A prince must choose a princess from the common people. No, this isn't the love story of William and Kate, it's Princess Academy by Shannon Hale. The kingdom of Danland has a tradition in which the wisemen determine in what village the prince's wife will be chosen. They've decided the princess will come from Mount Eskel, a poor mining village high in the mountains. The people are shocked, not just by this announcement but by the additional fact that all eligible girls must attend a special school to learn how to be princesses.

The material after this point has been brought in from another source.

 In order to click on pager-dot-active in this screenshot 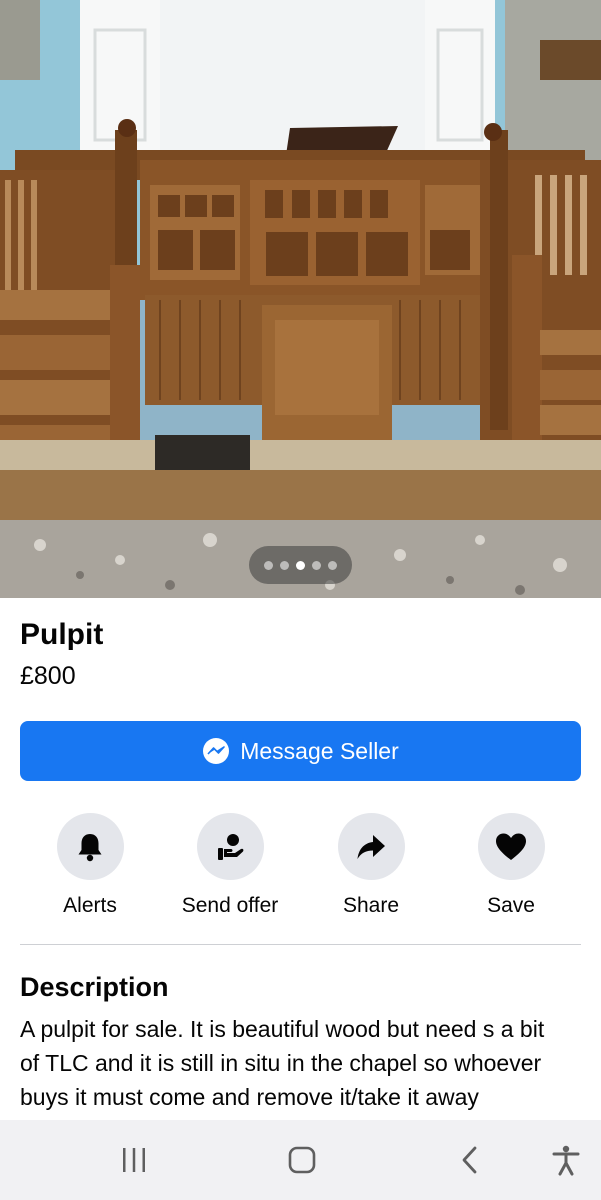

Miri is one of those girls. Her father depends on her to keep his home running but she wants more. Miri has conflicting feelings about the Academy. Although the work is hard and the teacher harder, Miri sees what becoming a princess would do for Mount Eskel. They could prosper instead of muddling along. Still, being a princess would mean leaving behind her loved ones and saying good-bye to her beloved mountains. For the time being, Miri puts those things aside and lets her competitive side take over coming to the head of the class. But the ultimate test comes when the prince arrives to pick his bride.
This is the first middle grade book by Shannon Hale I've read. I'm very impressed. Not only does she create a fairy tale world that actually feels real, but also well developed characters. Miri is more than just an ordinary girl. She's smart, funny, ambitious and caring. I loved her strength and her loyalty. Princess Academy is more than a story about poor girls learning good manners. It's about community and belonging while still being true to one's self. The story never lags and has a few twists at the end.
Princess Academy has the feel of a Scandinavian fairy tale, like Hans Christian Andersen only with a happy ending. There are magical elements but not too out-there. It's a surprisingly mature story for the age group. I appreciated how the story doesn't talk down to the reader. I can see why it is a Newbery Honor winner.
I highly recommend it even for old fogeys like me.